For a true interdisciplinarian this kind a system is disastrous.  The official criteria, even if developed in consultation with a group of the "best" people in each discipline (perhaps because it was developed in consultation with them), can only penalize people for doing anything other than continuously writing conventional journal articles explicitly designed for the sensibilities of the most venerable journals in the most traditional subdisciplines.  While this may make for a great deal of high-quality conventional research (and there is something to be said for that), it allows almost no room for people to explore new combinations of ideas drawn from different intellectual domains.  What is more, it makes it virtually impossible to explore new ways of presenting research, such as, just for instance, the various scholarly World Wide Web sites I have created over the last few years, or the video-documentary-linked-to-footnotes-and-primary-source-transcriptions format that I have been developing recently. All this work -- whether good or bad -- would simply fail to be considered at all because it did not correspond to an appropriate tick-box in the list of "officially sanctioned" forms of expression.

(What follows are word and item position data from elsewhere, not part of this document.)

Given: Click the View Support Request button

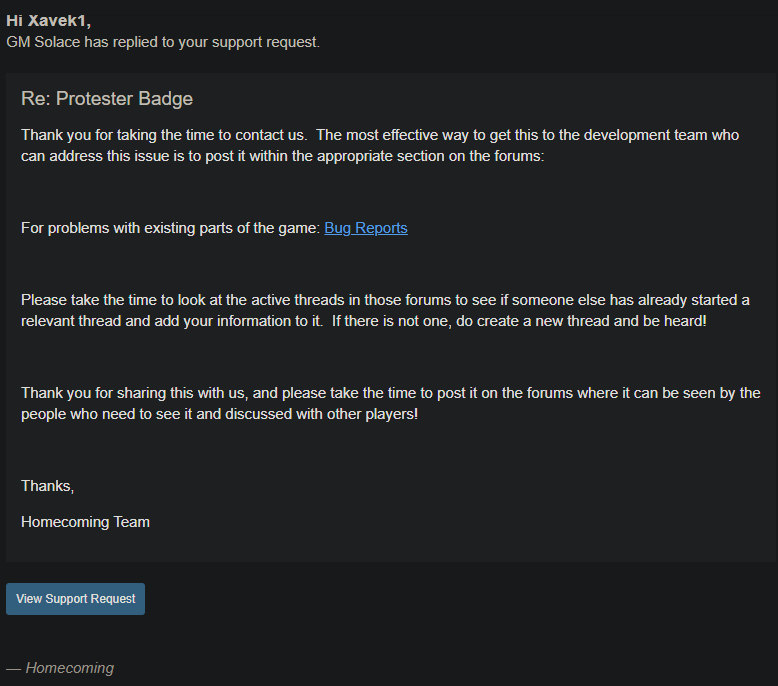Looking at the screenshot, I should 75,599.
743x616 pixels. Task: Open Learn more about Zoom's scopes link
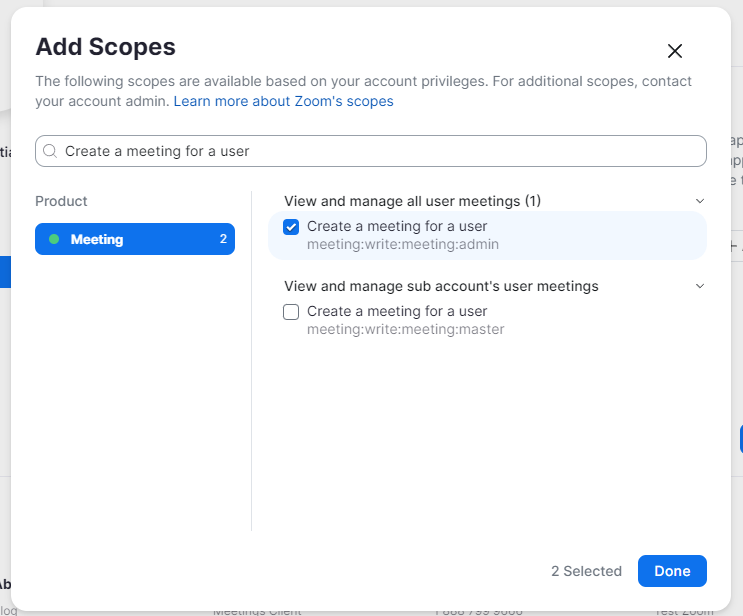[283, 101]
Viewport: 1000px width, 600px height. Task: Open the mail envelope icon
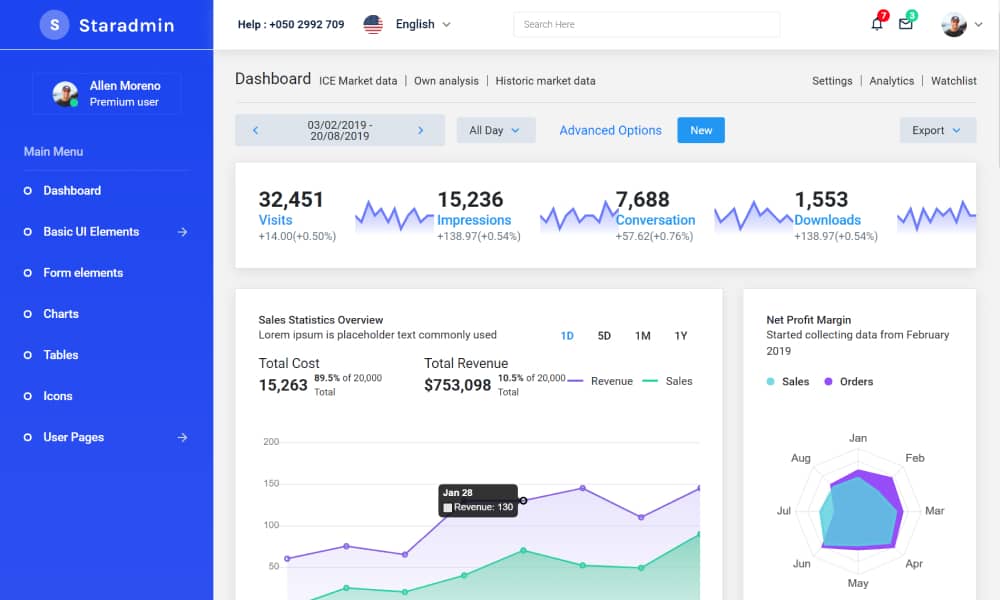coord(906,24)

Let me say as an aside that I am not complaining about my own current situation. I have been extremely lucky in that York has treated my esoteric ways quite tolerantly, though even there, I have made it a point to see that everyone knows the kind of thing I am doing and to "talk up" my justifications for doing so. That way, my style of work is a surprise to no one come committee time. Most other interdisciplinarians, however, do not have it so lucky. Either they aren't strategic enough to properly "prepare the ground" as I do, or they do so and no one cares.  Here, I want to speak out for them.

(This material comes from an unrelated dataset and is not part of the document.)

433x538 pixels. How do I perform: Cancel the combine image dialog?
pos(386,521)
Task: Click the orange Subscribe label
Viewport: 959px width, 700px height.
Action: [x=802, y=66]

Although I am, in all likelihood, preaching to the converted here, I would like to close with a plea to those in this audience. We interdisciplinary cognitive scientists should move to foster interdisciplinary research in our own home institutions. This means doing things like seeing that job descriptions are written so that interdisciplinary cognitive scientists have a chance at getting interviews, seeing that after-the-fact discussions of interviews are not completely dominated by parochial subdisciplinary sensibilities about who is "one of us" and who is "one of them." When it comes time to revise tenure and promotion regulations, we should try to insert language that makes it possible for interdisciplinarians to pass muster. (One thing I did recently was to argue for the inclusion of the phrase "electronic publications and productions" in the list of things the tenure committee is obliged to consider as part of its evaluation of candidates' research records. This particular wording may not be perfectly suited to the problems of cognitive scientists, but you get the idea.) Try to break down artificial, bureaucratic disciplinary boundaries where possible. If you're a psychologist, attend the philosophy, linguistics, and anthropology colloquia from time to time. Invite like-minded folk there to attend the psychology department colloquia.  Encourage your students to do the same. Universities are divided up into departments for historical and administrative reasons. Try not to let those issues interfere with your intellectual development.

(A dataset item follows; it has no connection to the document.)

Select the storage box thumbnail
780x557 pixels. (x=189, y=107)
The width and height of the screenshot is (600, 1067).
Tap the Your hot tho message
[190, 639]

As a final comment, please note that I have not intended, in this talk, to claim that all interdisciplinary work is "good" and all disciplinary work is "bad." Indeed, people can generate extremely poor interdisciplinary work because there is an opening here to treat "other" disciplines superficially. (This is often signaled when claims are made that begin with the phrase "Philosophers believe…" or "Psychologists have shown…" Which philosophers? Which psychologists? What was their argument or evidence? Every discipline is contentious and diverse). Instead, all I am trying to say is that interdisciplinary work, such as that in cognitive science, deserves a fair hearing. Many modern disciplines (psychology perhaps chief among them) got their start as an interdisciplinary study. You can either assume that the disciplinary distribution we have now will be so for all time, or you can try to assist in bringing to light the new disciplines of the 21st, and even the 22nd, centuries.